Understandably, with the passing of my mother-in-law, my wife Stacy has undergone a life altering experience. And as much as I might try to comfort her and tell her I understand, the reality is… I don’t. It is more honest to say that I am trying (to understand).
On the other hand, my mother is quite elderly, 89 to be exact and though she has lived a full life and I might think I will be able to accept her passing when it is time, until it happens I really won’t know. What I have come to realize however, from witnessing my wife’s experience and speaking with others, is that losing a mother seems to be a greater loss than when a father dies.
I can’t speak for everyone but while I love and have a great appreciation for my father, I would have to say that the bond between my mother and I is stronger. In part it is because our personalities are so much more alike, but somewhere in the recesses of my brain I feel it goes deeper than that.
A father loves and provides for his children, as I have done and I would have to say without hesitation that I would lay my life down for my children.
But a mother will sacrifice everything, including herself, every day of her life if necessary, for her child. After all her child is flesh from her flesh.
Recently this occurred to me as I was making rounds in the ICU.
When Jesus saw his mother, and the disciple whom he loved
standing near, he said to his mother, “Woman behold your son!”
John 19:26
Bobby Waters is a 24-year-old ‘boy’ who had been complaining of a headache after having sustained what he thought was only a minor head injury. He then began having some difficulty speaking, but because he did not have insurance he avoided going to see a doctor. However when he became lethargic and his girlfriend found him lying on the floor of his apartment, she called 911.
Bobby was a tall, well-built, good-looking boy who had an equally good-looking girlfriend. Unfortunately, during his hospitalization a lot of that would change, all except one thing.
On arrival to the hospital, a CT scan was done which showed that Bobby had a large hemorrhage deep within his brain on the right side. The size and location couldn’t have been worse for this young, previous healthy boy.

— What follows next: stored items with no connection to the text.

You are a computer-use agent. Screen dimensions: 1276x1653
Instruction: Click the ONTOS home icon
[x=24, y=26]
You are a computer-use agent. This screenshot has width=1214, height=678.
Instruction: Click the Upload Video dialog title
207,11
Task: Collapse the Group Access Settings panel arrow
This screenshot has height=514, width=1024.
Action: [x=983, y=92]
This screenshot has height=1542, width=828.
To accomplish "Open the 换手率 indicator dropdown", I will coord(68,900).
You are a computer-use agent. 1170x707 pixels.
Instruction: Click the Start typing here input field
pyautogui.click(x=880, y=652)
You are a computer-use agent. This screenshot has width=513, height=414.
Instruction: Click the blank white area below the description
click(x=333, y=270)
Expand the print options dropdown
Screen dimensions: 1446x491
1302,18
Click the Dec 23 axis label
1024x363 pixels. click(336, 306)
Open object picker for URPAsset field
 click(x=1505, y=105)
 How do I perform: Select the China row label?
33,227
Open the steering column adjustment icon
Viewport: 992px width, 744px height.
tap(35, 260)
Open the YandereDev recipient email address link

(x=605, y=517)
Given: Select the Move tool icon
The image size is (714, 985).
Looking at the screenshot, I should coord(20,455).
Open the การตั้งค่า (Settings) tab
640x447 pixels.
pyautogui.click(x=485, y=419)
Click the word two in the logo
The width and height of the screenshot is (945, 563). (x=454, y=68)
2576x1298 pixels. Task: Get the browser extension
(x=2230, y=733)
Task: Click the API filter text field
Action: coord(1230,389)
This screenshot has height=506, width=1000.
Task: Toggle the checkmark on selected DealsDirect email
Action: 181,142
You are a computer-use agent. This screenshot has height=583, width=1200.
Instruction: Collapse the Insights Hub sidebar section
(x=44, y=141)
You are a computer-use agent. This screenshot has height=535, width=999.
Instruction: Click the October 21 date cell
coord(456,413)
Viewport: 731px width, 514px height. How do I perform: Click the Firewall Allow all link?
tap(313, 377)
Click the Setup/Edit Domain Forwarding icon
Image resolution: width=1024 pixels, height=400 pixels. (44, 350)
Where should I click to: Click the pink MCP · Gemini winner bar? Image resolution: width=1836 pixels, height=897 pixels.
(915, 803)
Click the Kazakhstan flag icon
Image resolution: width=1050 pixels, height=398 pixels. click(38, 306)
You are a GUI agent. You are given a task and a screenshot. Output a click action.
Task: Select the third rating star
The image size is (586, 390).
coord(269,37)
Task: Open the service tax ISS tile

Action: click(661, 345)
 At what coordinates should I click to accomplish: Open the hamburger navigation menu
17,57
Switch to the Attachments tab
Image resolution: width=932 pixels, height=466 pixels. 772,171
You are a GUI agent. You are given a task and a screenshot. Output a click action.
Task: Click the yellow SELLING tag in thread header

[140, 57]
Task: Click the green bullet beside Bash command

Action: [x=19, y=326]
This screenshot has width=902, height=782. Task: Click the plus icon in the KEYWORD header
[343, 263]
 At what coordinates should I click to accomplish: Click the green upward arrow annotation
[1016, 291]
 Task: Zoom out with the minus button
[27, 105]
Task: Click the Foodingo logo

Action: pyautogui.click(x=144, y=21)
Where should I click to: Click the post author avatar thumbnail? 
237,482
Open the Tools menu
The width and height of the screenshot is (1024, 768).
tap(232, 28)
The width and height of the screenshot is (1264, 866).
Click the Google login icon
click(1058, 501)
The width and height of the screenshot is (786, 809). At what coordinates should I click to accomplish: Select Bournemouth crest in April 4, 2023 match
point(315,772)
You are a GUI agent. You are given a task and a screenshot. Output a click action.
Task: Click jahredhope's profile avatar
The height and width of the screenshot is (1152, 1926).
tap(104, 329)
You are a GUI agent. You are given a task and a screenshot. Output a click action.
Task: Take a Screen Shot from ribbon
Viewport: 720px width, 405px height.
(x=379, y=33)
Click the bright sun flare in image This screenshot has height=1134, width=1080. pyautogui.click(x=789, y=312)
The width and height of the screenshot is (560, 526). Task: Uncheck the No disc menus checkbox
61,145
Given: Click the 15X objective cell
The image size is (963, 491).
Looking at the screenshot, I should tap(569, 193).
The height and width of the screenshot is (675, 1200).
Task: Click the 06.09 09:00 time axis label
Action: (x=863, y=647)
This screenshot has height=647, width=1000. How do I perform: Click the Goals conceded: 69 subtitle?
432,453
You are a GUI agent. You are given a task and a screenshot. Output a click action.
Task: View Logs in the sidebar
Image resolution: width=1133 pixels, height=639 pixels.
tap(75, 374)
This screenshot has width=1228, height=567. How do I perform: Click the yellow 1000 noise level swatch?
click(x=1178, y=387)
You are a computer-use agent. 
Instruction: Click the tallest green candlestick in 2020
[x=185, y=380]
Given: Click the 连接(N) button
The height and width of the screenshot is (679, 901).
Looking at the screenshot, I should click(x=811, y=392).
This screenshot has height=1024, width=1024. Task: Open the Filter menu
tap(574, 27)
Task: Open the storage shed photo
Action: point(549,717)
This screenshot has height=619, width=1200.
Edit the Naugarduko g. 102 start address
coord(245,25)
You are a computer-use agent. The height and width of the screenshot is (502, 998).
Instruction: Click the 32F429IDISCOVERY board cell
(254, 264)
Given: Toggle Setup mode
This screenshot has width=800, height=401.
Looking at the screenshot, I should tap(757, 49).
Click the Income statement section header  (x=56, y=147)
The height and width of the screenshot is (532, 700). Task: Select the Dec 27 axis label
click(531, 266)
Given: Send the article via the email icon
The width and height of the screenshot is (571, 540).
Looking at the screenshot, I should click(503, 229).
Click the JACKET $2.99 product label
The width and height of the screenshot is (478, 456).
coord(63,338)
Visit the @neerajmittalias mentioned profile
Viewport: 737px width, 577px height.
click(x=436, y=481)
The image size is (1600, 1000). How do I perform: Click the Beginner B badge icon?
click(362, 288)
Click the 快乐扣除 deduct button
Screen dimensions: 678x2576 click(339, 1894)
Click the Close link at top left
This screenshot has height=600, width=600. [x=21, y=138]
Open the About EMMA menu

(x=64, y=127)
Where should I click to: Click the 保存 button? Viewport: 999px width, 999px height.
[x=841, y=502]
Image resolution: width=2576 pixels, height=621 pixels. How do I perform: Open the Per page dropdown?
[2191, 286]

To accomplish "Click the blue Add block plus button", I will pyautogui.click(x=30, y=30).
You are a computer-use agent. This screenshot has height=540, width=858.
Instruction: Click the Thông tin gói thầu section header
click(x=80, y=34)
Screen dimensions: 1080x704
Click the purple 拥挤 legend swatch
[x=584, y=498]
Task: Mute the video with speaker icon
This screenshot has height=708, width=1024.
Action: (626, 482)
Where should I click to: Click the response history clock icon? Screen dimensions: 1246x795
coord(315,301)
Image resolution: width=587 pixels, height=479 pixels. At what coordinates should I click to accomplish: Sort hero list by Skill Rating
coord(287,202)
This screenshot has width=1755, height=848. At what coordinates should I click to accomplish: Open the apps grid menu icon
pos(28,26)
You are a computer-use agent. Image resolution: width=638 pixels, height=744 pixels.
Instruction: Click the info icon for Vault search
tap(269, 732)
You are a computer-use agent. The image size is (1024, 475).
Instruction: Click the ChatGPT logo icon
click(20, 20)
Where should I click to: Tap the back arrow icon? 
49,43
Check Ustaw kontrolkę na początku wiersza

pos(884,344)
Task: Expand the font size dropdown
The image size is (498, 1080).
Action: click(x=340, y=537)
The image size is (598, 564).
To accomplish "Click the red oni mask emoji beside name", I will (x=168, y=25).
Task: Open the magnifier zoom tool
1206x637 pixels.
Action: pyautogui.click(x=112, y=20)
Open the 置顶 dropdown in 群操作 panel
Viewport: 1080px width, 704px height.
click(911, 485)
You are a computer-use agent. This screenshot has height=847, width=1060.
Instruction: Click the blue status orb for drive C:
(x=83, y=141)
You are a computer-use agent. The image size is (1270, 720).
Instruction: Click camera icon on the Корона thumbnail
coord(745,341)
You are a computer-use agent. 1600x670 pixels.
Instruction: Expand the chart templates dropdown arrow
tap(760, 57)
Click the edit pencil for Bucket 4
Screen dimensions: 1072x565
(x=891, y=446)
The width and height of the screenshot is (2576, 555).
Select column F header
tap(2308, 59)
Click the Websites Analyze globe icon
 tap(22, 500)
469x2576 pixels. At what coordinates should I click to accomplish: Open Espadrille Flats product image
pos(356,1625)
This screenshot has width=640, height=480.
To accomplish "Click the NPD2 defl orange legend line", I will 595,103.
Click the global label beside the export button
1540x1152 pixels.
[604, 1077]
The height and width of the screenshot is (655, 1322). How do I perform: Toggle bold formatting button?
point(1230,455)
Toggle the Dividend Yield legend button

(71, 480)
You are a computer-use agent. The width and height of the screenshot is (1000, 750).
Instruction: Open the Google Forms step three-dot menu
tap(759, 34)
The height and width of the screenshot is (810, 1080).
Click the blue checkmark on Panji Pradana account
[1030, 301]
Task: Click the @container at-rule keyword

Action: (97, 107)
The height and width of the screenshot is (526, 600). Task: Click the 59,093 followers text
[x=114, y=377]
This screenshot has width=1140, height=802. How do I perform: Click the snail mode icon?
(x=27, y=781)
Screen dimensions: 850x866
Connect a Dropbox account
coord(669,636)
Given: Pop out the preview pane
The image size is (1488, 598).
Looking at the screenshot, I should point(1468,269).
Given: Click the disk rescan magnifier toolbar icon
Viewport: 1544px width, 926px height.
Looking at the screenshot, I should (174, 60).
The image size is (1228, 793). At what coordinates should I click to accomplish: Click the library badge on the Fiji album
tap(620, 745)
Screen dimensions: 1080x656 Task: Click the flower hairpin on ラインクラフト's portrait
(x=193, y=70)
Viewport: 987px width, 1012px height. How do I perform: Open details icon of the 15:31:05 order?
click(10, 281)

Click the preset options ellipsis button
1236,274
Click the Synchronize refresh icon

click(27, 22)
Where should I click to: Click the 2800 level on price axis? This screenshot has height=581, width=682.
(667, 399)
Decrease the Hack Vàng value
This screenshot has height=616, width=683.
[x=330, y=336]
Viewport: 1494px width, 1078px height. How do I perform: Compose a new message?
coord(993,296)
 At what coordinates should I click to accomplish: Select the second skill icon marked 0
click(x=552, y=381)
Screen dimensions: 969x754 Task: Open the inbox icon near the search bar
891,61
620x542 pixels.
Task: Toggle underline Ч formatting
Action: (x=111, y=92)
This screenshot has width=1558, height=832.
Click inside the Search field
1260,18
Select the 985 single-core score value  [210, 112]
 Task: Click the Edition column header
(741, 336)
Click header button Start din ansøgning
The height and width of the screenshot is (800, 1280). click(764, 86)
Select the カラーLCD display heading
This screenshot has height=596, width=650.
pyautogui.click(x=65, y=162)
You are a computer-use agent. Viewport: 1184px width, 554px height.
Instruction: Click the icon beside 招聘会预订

It extended into the top part of his brainstem resulting in paralysis of the left side of his body.
And there was nothing that could be done surgically to safely remove the hemorrhage and reverse the damage that had occurred.
The hemorrhage also blocked off the normal flow of cerebrospinal fluid within the brain causing it to back up and resulted in an elevation of the pressure within his brain to critical levels and as a result, Bobby was in a coma.
The neurosurgeon on call emergently performed a ventriculostomy, which is basically drilling a small hole in Bobby’s skull and passing a thin, soft catheter through the brain into the fluid filled ventricles within the brain to drain off the cerebrospinal fluid and thus relieving the elevated pressure.
Unfortunately this only prevented other problems from developing, because Bobby still remained paralyzed and in a coma, and on the ventilator.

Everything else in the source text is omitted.